**PROBLEM STATEMENT**:
Give again, word for word, the lines below that run from the line with "Task: Open Over Provisioning page" through the line with "Image resolution: width=1186". Drop the pictures.
--- RECORDS SHOWN Enclosed Below ---
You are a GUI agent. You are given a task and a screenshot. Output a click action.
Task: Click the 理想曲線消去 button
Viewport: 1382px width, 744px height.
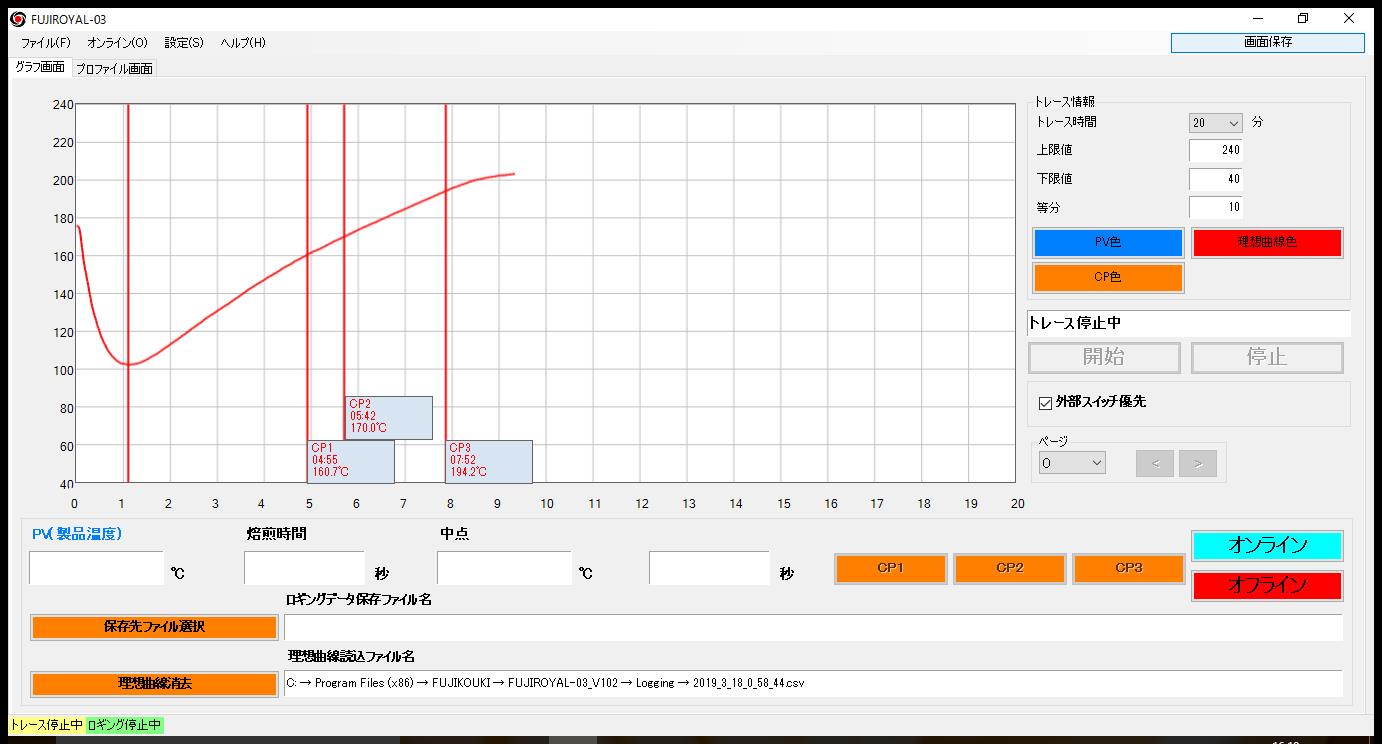pos(154,684)
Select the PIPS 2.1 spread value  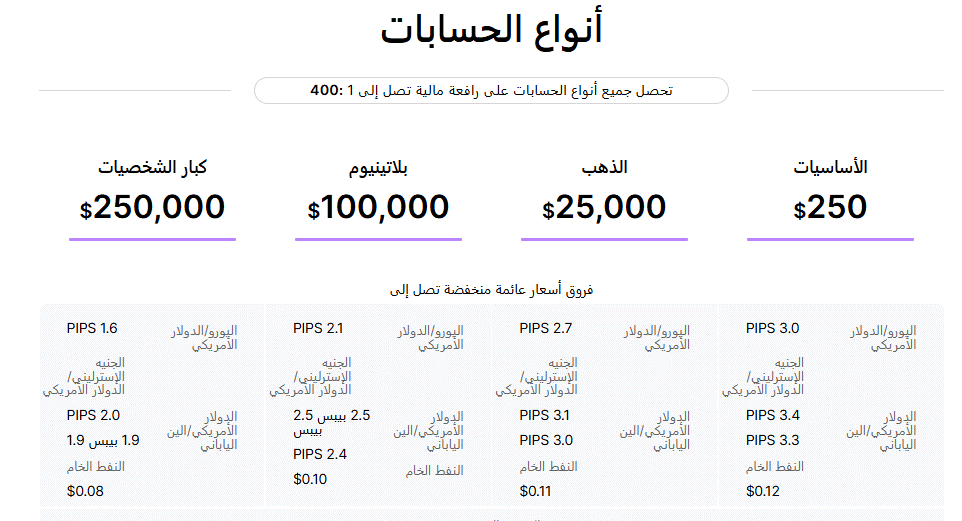(318, 328)
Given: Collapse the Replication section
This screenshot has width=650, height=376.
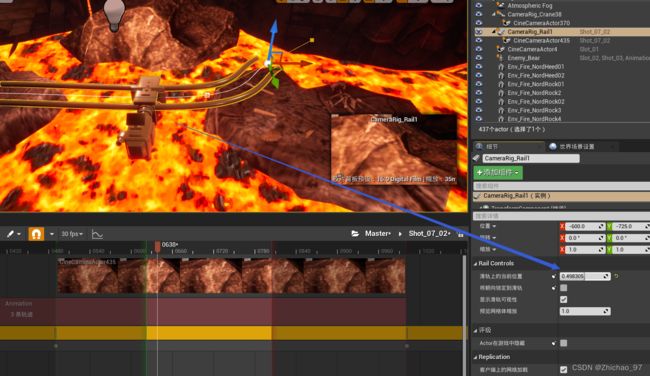Looking at the screenshot, I should pos(475,357).
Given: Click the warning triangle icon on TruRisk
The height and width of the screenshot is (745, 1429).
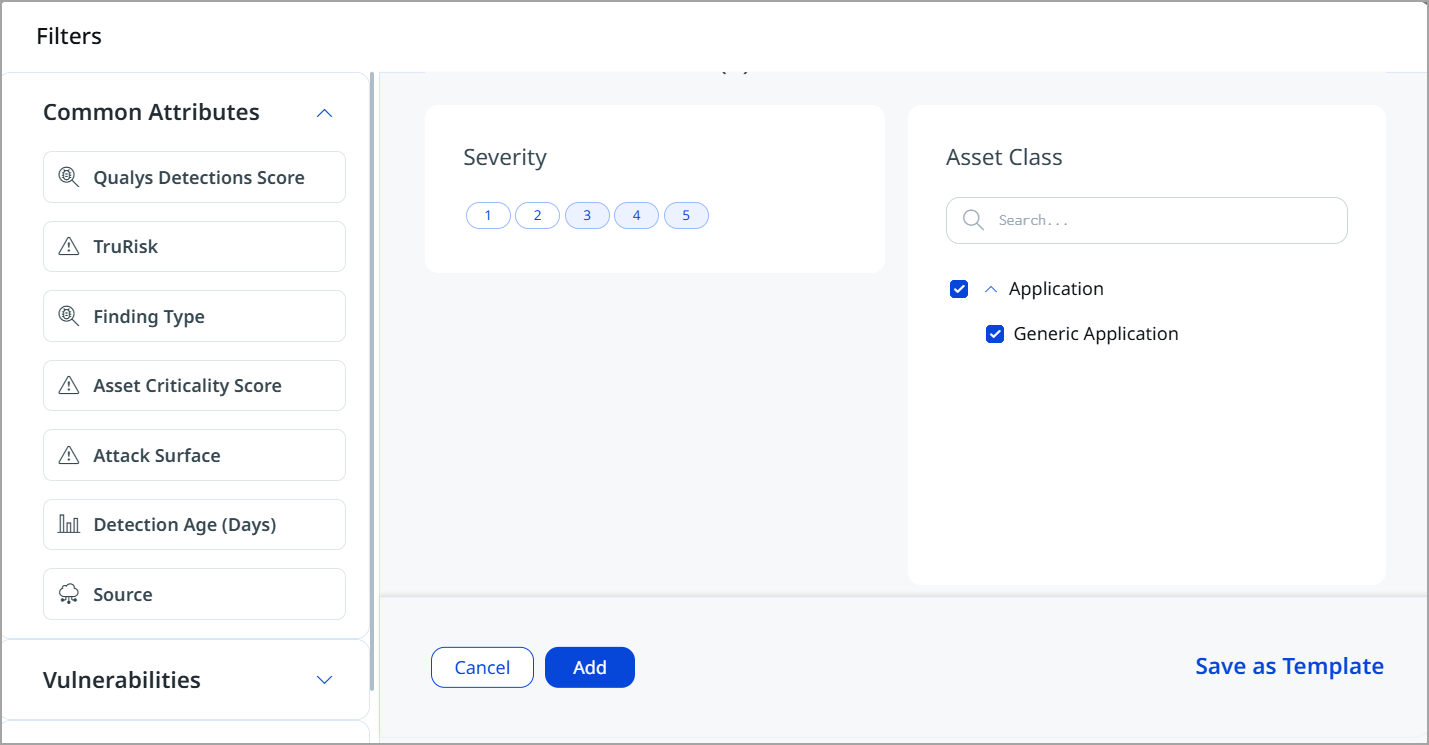Looking at the screenshot, I should tap(67, 246).
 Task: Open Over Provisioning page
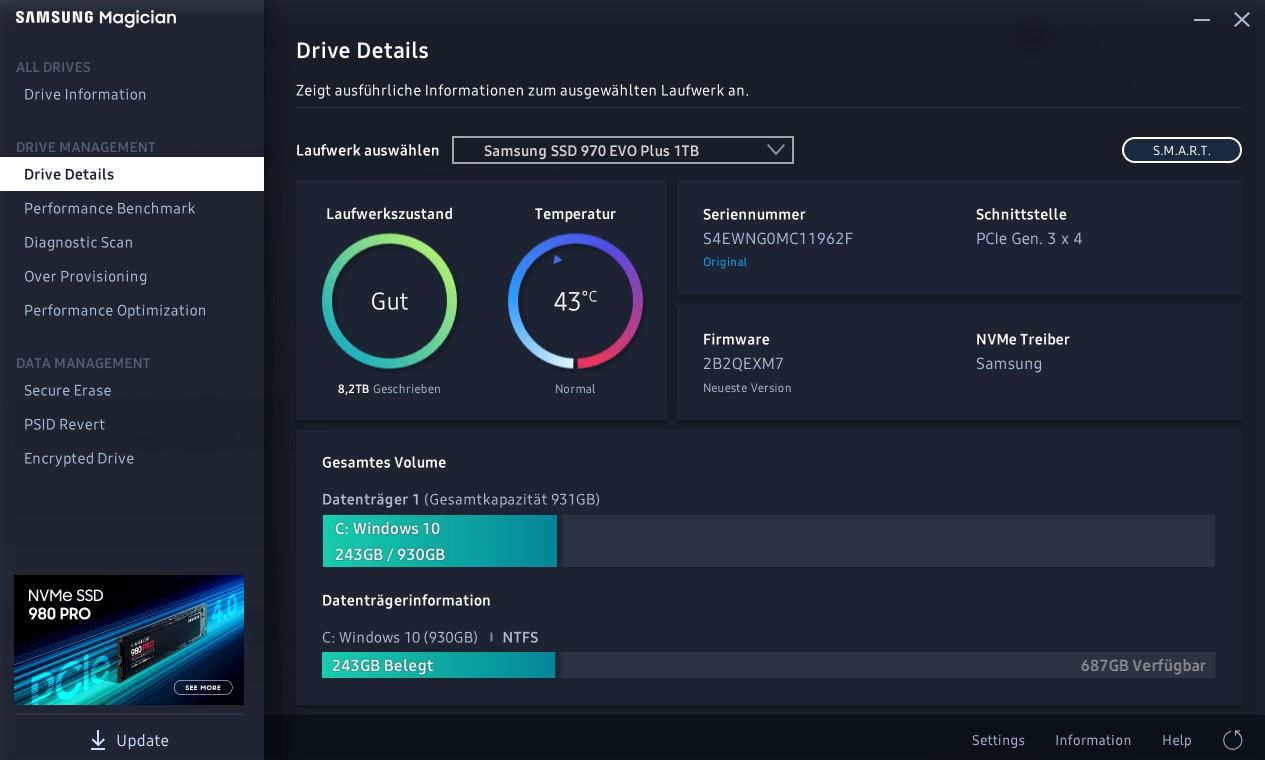[85, 276]
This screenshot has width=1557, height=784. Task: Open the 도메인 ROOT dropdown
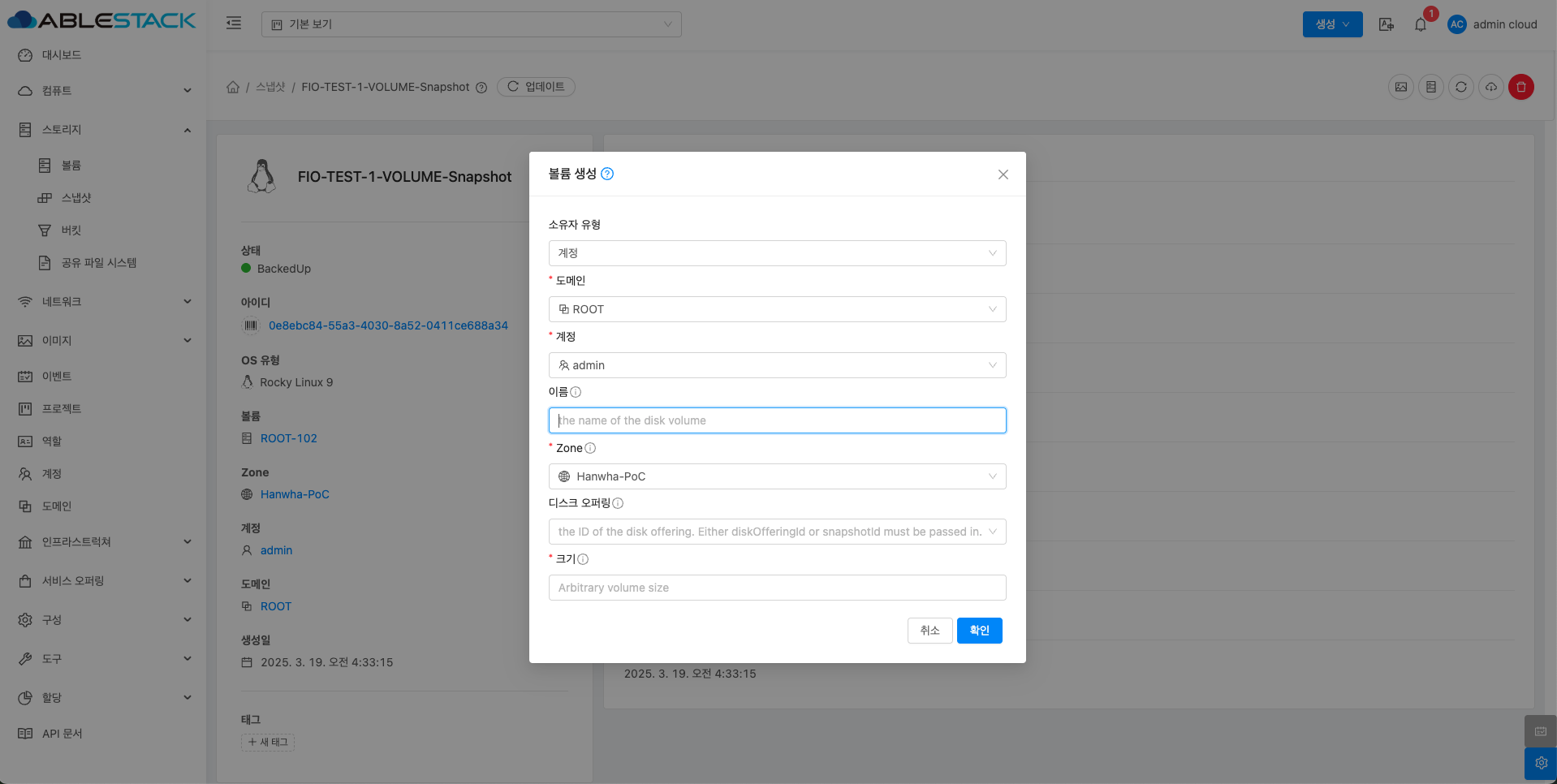point(777,309)
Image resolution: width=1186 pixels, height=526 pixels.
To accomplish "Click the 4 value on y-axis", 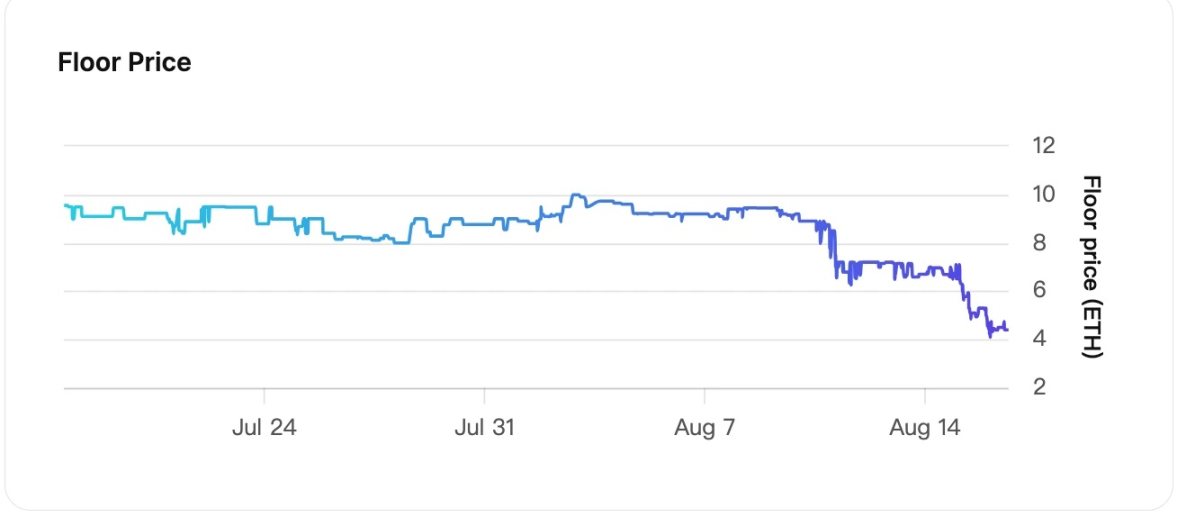I will [x=1039, y=339].
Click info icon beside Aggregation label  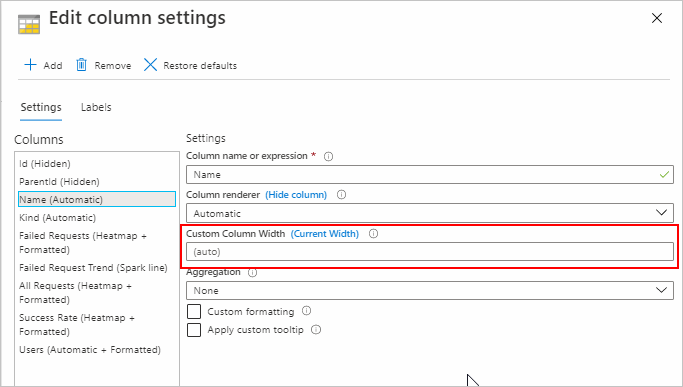253,272
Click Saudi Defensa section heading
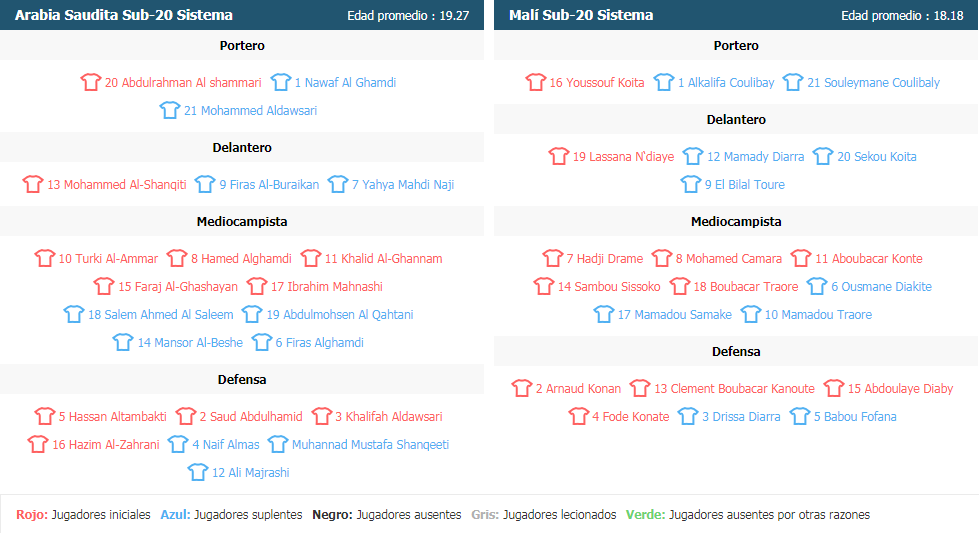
--- End of Enclosed RECORDS SHOWN ---
**EXERCISE ANSWER**:
 Task: Open Over Provisioning page
[85, 276]
This screenshot has width=1557, height=784. Task: Open the 도메인 ROOT dropdown
point(777,309)
Image resolution: width=1186 pixels, height=526 pixels.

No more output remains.